By Claude Morgan ENN
Coastal
sea levels have risen a foot in the past century. Scientists expect
them to rise still more.
The culprit
is global warming, say scientists. But just how much of that global
warming is fueled by natural events and how much is manmade? That
mystery is lighting another fire: a scientific debate, which could
change the face of our shorelines.
The seas are
rising nearly one-tenth of an inch each year, fed by rivers of
melting glaciers and ice sheets around the globe, according to
scientists at the United States Geological Survey.
At the current
rate of melting, warn many scientists, the seas could rise another
foot over the next 50 years. Iceland's glaciers could disappear
by 2200.
Scientists
predict glaciers in Iceland could melt by 2200 if the global warming
trend continues.
"No one
can tell you that the sea level today is higher than it was yesterday,"
says Jim Titus, project director of sea level rise at the U.S.
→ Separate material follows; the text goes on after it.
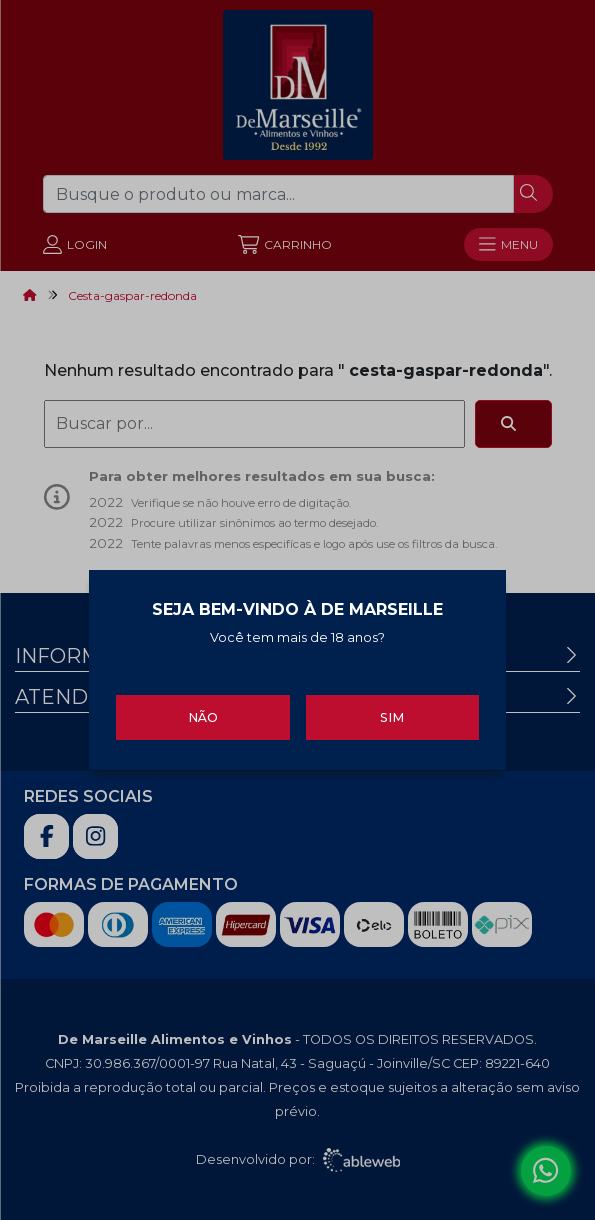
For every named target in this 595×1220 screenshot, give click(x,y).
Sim (392, 712)
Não (203, 712)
Environmental Protection Agency. But by averaging historical data,
says Titus, scientists can literally watch the tide roll in over
the centuries.
"Plain
ol' linear analysis of the record reveals that the sea is clearly
rising relative to the land," says Titus.
Couple that
with the melting of the world's glaciers and a rise of the earth's
atmospheric temperature and you have what many scientists now
believe is a cosmic dance of tide and temperature older than the
hills themselves.
Every 100,000
years or so, the earth settles in for an ice age, taking its cue
from changes in its orbit around the Sun. During long, elliptical
orbits, the earth cools, and water is stored on the continents
in the form of ice. Sea level falls. During shorter, circular
orbits, the earth warms up, and the ice returns to the sea, causing
a rise in sea level. These warming spells, called interglacial
periods, typically last about 10,000 years.
"We're
about two thirds of the way through an interglacial period, right
now," says Richard Williams, an oceanographer with the USGS
at Woods Hole, Massachusetts. Keeping his eye on the Holocene
Epoch the name scientists give to the current warming spell
Williams counts the droplets of water as they run from
the ice to the sea.
"It takes
about 6,300 cubic miles of melting ice to raise the sea level
one inch," says Williams. "If the ice sheets on Greenland
melted, that alone could raise sea level by 20 feet."